3. Sunny Forecast Ahead
Despite a softer second quarter, STR and Tourism Economics maintained their RevPAR growth forecast of 2% for 2024 and 2.6% for 2025, as reported by Hotel Investment Today.
RevPAR growth is expected to be driven primarily by rate growth rather than occupancy. Amanda Hite, STR President, noted a slight increase in demand expectations and a decrease in supply, while ADR underperformed, leading to minor adjustments.
The forecast shows strong performance in the upscale (+2.7%) and upper-upscale (+3%) segments, with luxury seeing modest gains (+1.6%) due to demand growth. However, the luxury segment’s growth is held back by weaker leisure travel, while group demand supports upper-upscale.

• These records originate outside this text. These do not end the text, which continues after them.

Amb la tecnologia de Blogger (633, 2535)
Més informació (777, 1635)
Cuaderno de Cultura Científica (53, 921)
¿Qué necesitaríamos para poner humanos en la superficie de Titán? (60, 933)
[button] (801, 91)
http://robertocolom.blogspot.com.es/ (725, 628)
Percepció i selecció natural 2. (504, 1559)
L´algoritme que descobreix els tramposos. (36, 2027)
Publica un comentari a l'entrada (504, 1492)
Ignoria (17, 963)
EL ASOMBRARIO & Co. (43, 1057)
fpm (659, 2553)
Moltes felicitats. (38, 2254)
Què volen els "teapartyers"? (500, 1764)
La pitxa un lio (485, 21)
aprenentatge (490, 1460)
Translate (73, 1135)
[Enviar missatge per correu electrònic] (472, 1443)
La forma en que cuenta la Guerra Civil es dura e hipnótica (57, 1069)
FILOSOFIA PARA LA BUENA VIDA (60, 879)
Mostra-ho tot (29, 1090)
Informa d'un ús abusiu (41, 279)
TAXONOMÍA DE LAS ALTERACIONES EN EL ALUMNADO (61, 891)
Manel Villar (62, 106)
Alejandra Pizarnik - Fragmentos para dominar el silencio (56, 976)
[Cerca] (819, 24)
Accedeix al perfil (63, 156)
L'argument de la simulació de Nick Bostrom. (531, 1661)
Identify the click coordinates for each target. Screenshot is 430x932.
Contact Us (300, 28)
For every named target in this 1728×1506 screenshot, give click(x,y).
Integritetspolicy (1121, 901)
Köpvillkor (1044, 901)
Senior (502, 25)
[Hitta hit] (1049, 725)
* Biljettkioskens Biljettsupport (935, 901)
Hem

Challenges remain, particularly in ADR, which presents a downside risk. The top 25 U.S. markets continue to lead RevPAR gains, contributing significantly to industry revenue. Looking ahead, GOP and EBITDA are expected to improve in 2025, with labor costs decreasing.
4. Focus on Experience to Stay Relevant
Hotel News Now reported from the conference that industry experts are emphasizing the importance of enhancing guest experiences to drive demand and pricing power. As leisure travel slows, offering unique, memorable experiences is seen as crucial for attracting travelers.
The need for innovation, including incremental tech adoption like AI, is critical. Technology will also continue to play a role in forecasting future trends and incorporating them into strategic planning.
The focus on unique travel experiences will continue to grow, HNN suggests, especially as overtourism in Europe drives more travelers to explore off-the-beaten-path destinations in the U.S.
5. Hotel Pricing Transparency Expected
Finally, HNN covered an important conference panel on the impact of new hotel pricing transparency laws in California and the likelihood of these regulations being implemented nationwide. Troy Flanagan, EVP of External Government Affairs and Industry Relations at AHLA, predicts that California's law, which mandates that all mandatory costs be included in advertised hotel rates, will soon become a federal standard.
California's law, enacted in late 2023 and effective as of July 1, 2024, requires hotels to display the full mandatory price of a room upfront, excluding government taxes and optional fees like parking or spa use. This regulation also extends to prices at hotel restaurants and in-room food and beverage services but does not apply to standalone restaurants. The law aims to provide consumers with clear, upfront pricing, reducing confusion and potential surprise fees.
HNN concludes that, as the California rules are still new, there are uncertainties about specific applications, and hoteliers are advised to seek legal counsel to navigate these regulations.